Китай резко континентальная страна, как Россия. Но, в отличие от нее, он, владея морями, к ним не стремился. Конфуций упоминает море лишь однажды, угрожая в случае провала своего педагогического проекта сесть на плот и отправиться в безвозвратное плавание. Другими словами, море – не стихия свободы, как у нас, а приют отчаяния. И в стихах море редко вспоминают. Зато реки текут по всей классической поэзии.
– Мудрые, – говорил Конфуций, – наслаждаются водой, благородные – горами.

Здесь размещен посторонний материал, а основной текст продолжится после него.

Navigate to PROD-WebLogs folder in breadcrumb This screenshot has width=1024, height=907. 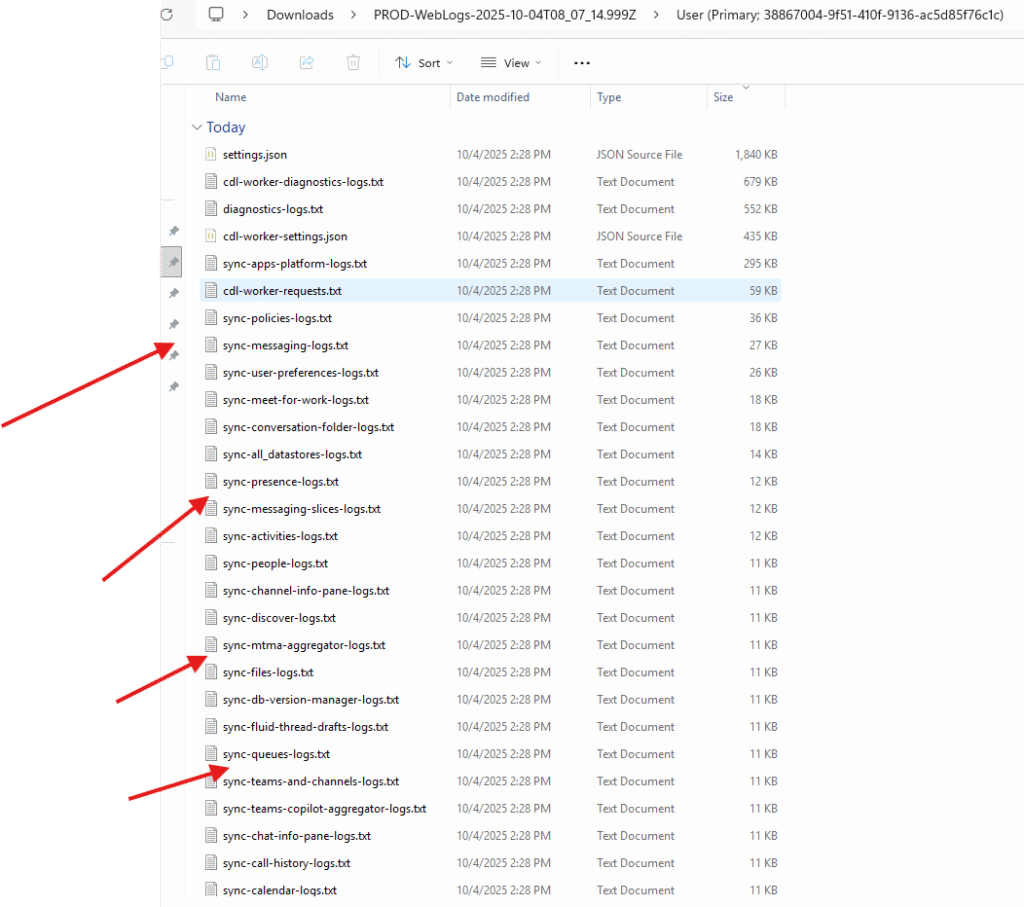[504, 15]
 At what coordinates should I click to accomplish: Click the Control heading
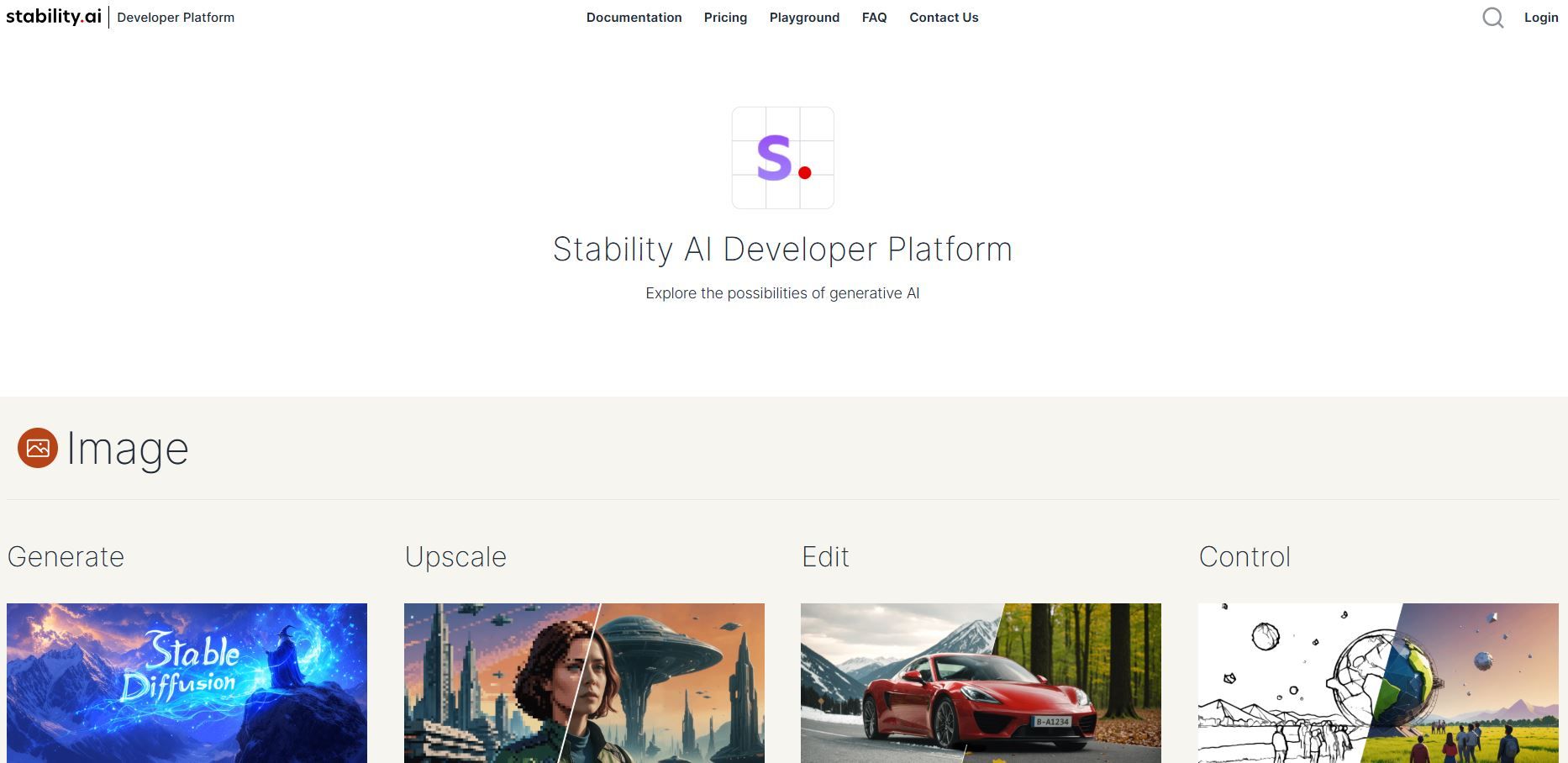click(1244, 557)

Их союз порождает совершенного человека и исчерпывает китайский пейзаж. Величие этого искусства в том, что на тысячу лет непревзойденной живописи хватило одного сюжета. К истине ничего нельзя добавить, не исказив ее. Пределом фантазии китайский художник считал камни небывалой формы.
– Демонов, – говорил мэтр, – рисовать легче всего: их никто не видел.
Разнообразие претило их эстетике, как нам – рюши на гардинах. Минимум больше максимума, потому что он включает все, вычитая лишнее: ночью все кошки серы.
Когда одного художника спросили, почему он нарисовал бамбук красной тушью, он удивился:
– А какого же, по-вашему, цвета бамбук?
– Конечно, черного.
Чтобы так писать, надо забыть все, чему учился.